A word-for-word copy of the records below is needed, without the images.

(Dataset entries)
+ + + +

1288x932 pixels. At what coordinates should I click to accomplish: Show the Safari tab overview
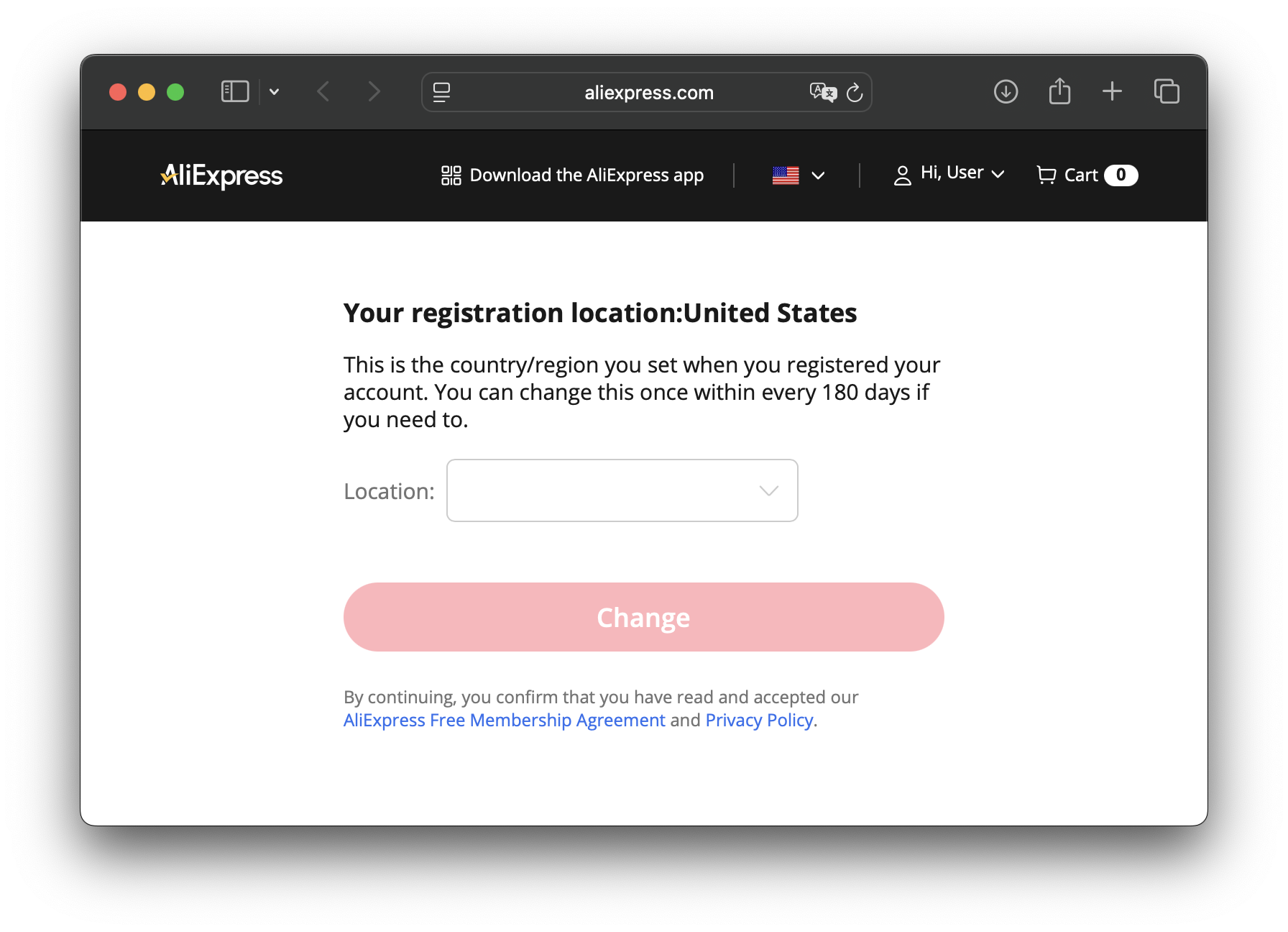click(x=1167, y=91)
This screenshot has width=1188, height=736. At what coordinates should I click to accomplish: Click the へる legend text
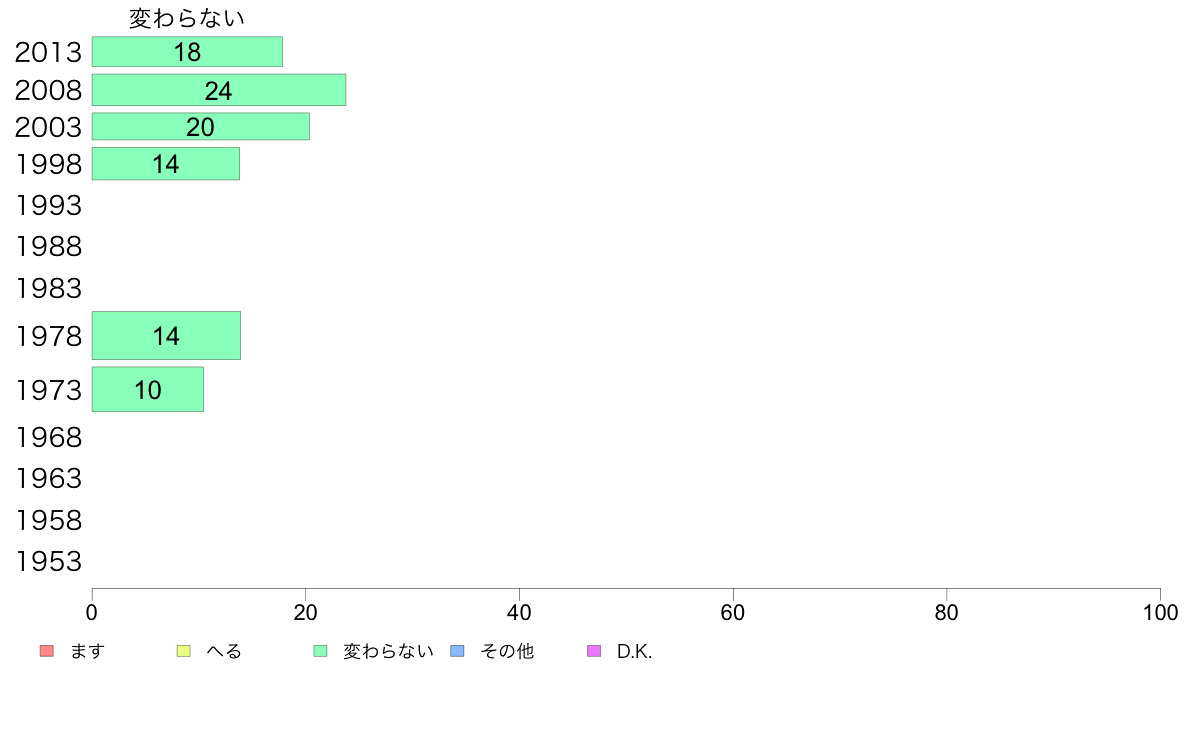click(224, 651)
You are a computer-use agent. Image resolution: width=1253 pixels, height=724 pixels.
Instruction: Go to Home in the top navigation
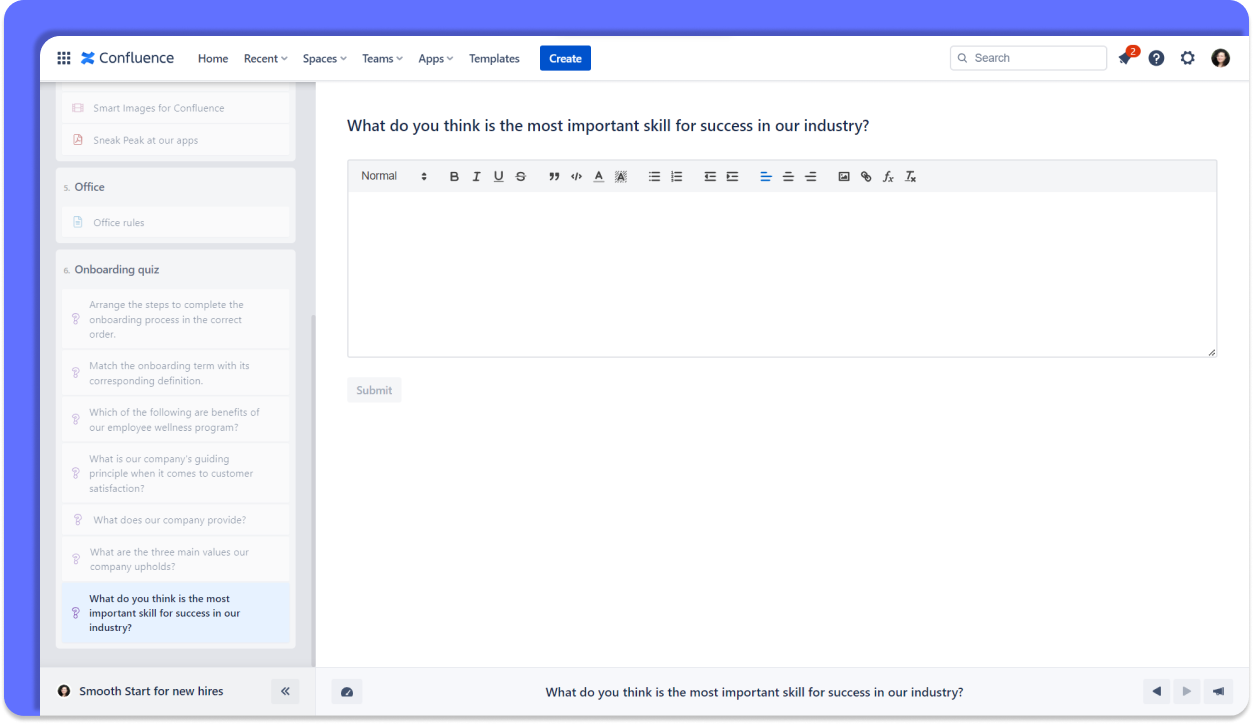(213, 59)
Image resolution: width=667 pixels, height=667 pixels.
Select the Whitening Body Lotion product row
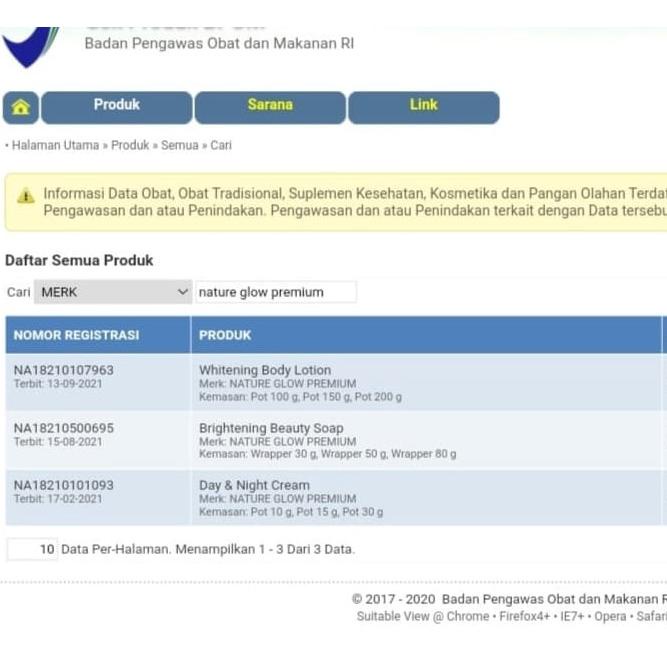pos(265,370)
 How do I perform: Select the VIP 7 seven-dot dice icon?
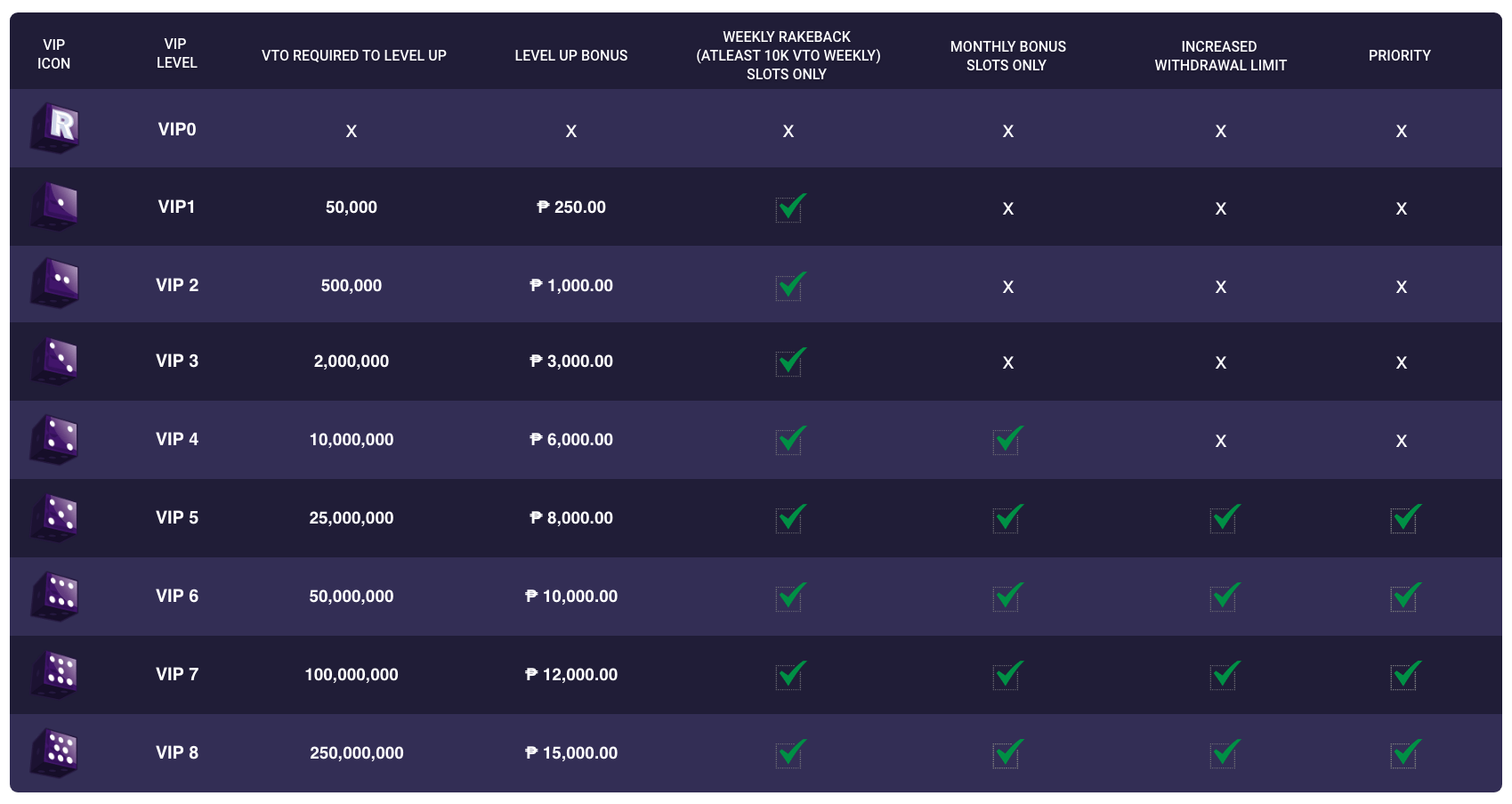[x=55, y=674]
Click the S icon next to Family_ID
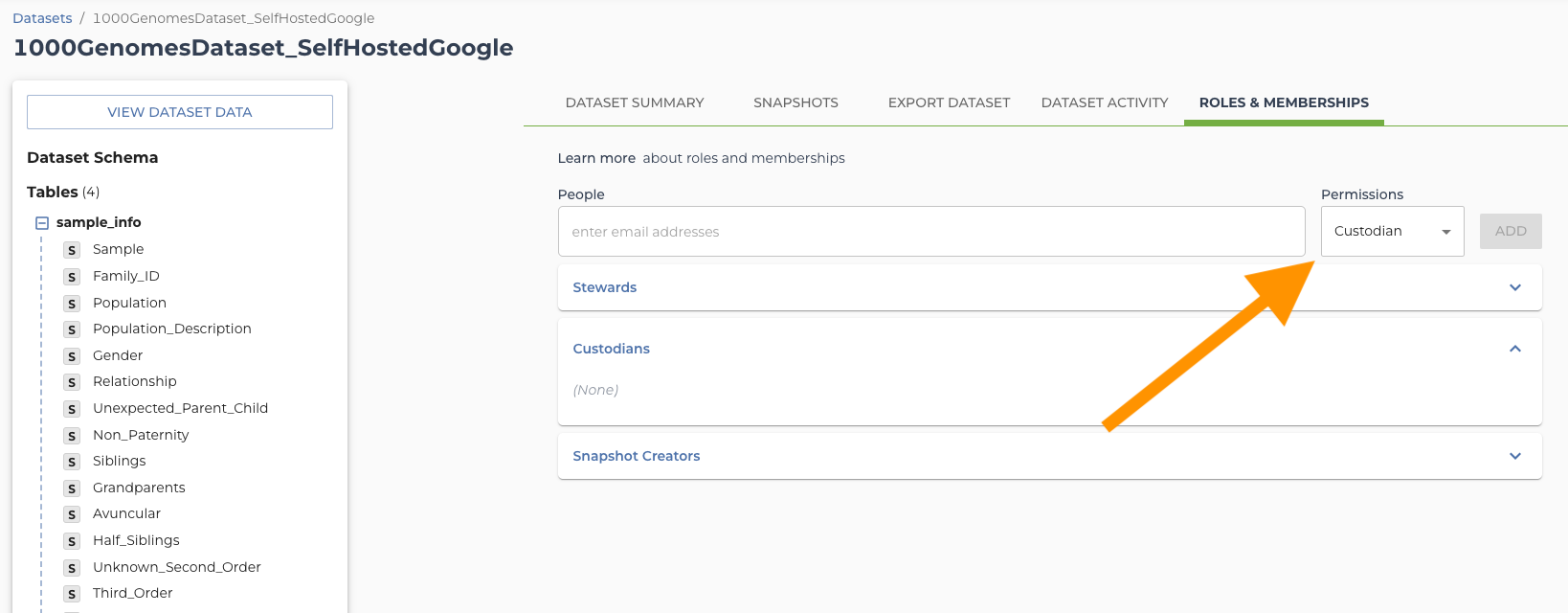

+ + + +

TASK ANSWER:
1288x932 pixels. At what coordinates should I click to accomplish: Show the Safari tab overview
click(x=1167, y=91)
This screenshot has width=1188, height=736. At what coordinates should I click to accomplish: Click the へる legend text
click(224, 651)
You are a computer-use agent. Image resolution: width=1253 pixels, height=724 pixels.
Instruction: Go to Home in the top navigation
(213, 59)
Image resolution: width=667 pixels, height=667 pixels.
Select the Whitening Body Lotion product row
pos(265,370)
 How do I perform: Select the VIP 7 seven-dot dice icon?
[x=55, y=674]
Click the S icon next to Family_ID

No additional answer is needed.